Saved data entries:

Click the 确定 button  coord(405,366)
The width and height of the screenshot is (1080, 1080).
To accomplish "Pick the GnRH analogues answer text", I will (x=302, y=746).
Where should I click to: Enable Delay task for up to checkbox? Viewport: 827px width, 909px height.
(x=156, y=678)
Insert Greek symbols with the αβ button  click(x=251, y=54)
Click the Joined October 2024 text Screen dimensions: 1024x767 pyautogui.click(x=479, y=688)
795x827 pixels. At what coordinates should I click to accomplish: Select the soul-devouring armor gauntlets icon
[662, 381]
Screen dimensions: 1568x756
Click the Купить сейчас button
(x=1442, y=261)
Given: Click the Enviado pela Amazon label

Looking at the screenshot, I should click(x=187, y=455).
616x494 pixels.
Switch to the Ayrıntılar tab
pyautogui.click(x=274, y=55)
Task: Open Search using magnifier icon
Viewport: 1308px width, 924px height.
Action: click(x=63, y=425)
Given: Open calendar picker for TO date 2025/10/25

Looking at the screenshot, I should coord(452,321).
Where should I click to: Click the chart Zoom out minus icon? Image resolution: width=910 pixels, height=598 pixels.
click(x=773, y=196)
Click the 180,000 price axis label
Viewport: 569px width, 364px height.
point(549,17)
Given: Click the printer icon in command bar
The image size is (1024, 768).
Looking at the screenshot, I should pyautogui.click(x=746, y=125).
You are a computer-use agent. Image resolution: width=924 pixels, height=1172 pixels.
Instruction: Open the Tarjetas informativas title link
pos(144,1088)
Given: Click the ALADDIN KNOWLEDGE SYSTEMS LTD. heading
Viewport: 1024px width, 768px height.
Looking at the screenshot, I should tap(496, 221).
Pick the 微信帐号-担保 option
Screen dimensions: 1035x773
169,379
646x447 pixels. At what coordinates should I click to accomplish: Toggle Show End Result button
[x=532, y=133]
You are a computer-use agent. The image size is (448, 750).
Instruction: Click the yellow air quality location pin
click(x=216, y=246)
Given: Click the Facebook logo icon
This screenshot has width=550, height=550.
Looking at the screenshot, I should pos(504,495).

Brief -
Locate the word "text" in the data above. Copy every line carrying it.

Task output -
To accomplish "Pick the GnRH analogues answer text", I will (x=302, y=746).
Click the Joined October 2024 text Screen dimensions: 1024x767 pyautogui.click(x=479, y=688)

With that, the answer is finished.